A sanitarium is a place where patients receive long-term medical care, such as for a terminal illness or prolonged mental illness. One such place in Pennsylvania is now a Halloween attraction. This is the Pennhurst Asylum in Spring City, Pennsylvania. It was a school for disabled people that was initially called Pennhurst Home for the Feeble Minded and Epileptic. Its name later changed to Pennhurst State School.
Prior to becoming a Halloween attraction, the Pennhurst Asylum (pennhurstasylum.com) housed up to 10,000 patients. It was a world unto itself with its own firehouse, movie theater, greenhouse, store and barbershop. The school had 1,400 acres of property to work with. Pennhurst State School opened in 1908. The process of closing the school began in 1986, due to complaints that the patients were mistreated there. After nearly 20 years of neglect, owners repaired areas of the complex in order to host a haunted attraction.
In 1968, NBC came out with the report "Suffer the Little Children." It alleged that the Pennhurst State School was not caring for its patients properly. Eleven years later, an ex-patient of the school -- Terry Lee Halderman -- sued the school. The reason for the suit was that mentally retarded people have a constitutionally protected right to an education and a place to live. The result of this lawsuit was the discovery that Pennhurst students were getting worse under the school's care. The staff was guilty of abusing the students and of keeping them in unsanitary housing. This abuse is the fodder for alleged hauntings of the buildings and the story of the haunted attraction.
The eerie state of the Pennhurst Asylum lends to the stories of hauntings. The building was not empty at the time of closing. Clothes, equipment and furniture remained in the building when the patients and staff left. Some visitors claim that there are ghostly voices, moving objects and drops in temperature that occur at the Pennhurst Asylum. That is why the designers of this haunted attraction chose this site. One of the designers -- Randy Bates -- said, "This is the kind of environment I want to build the next generation of haunted house; a proven haunted location."
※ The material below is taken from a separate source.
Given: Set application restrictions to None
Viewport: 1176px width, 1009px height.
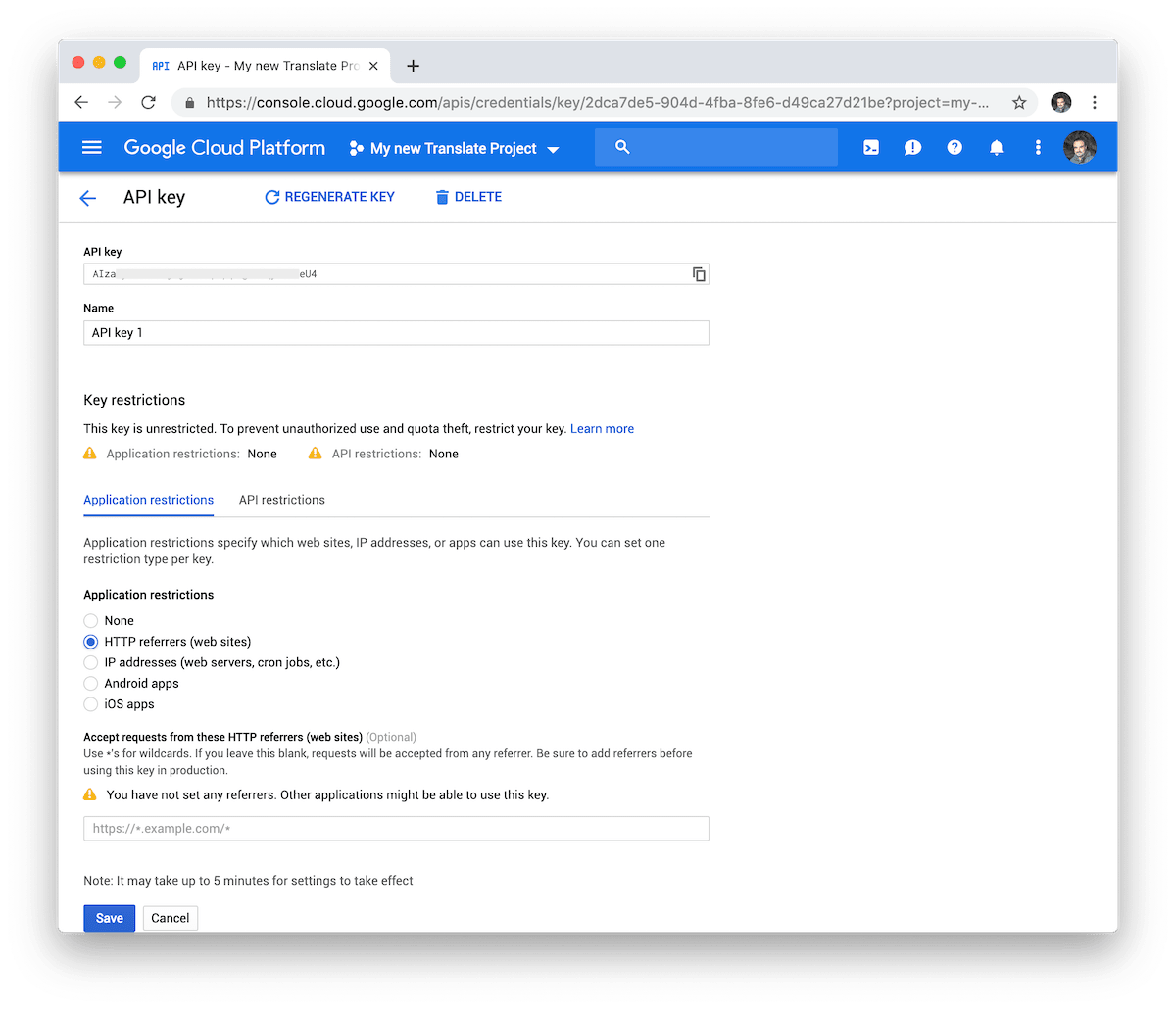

Enough of the stabilizing, painting and designing of the Pennhurst Asylum Halloween attraction is complete, so some areas, including the tunnels beneath the property, are open to tours. Some of the rooms in the tour are the morgue, tunnels, asylum history museum, intake room, delousing chamber and shock therapy room. Many of the objects and medicine tools in the haunted house are originals left in the building. Actors scare guests as they walk through the rooms, lending some Halloween style fiction to the facts of the building's history.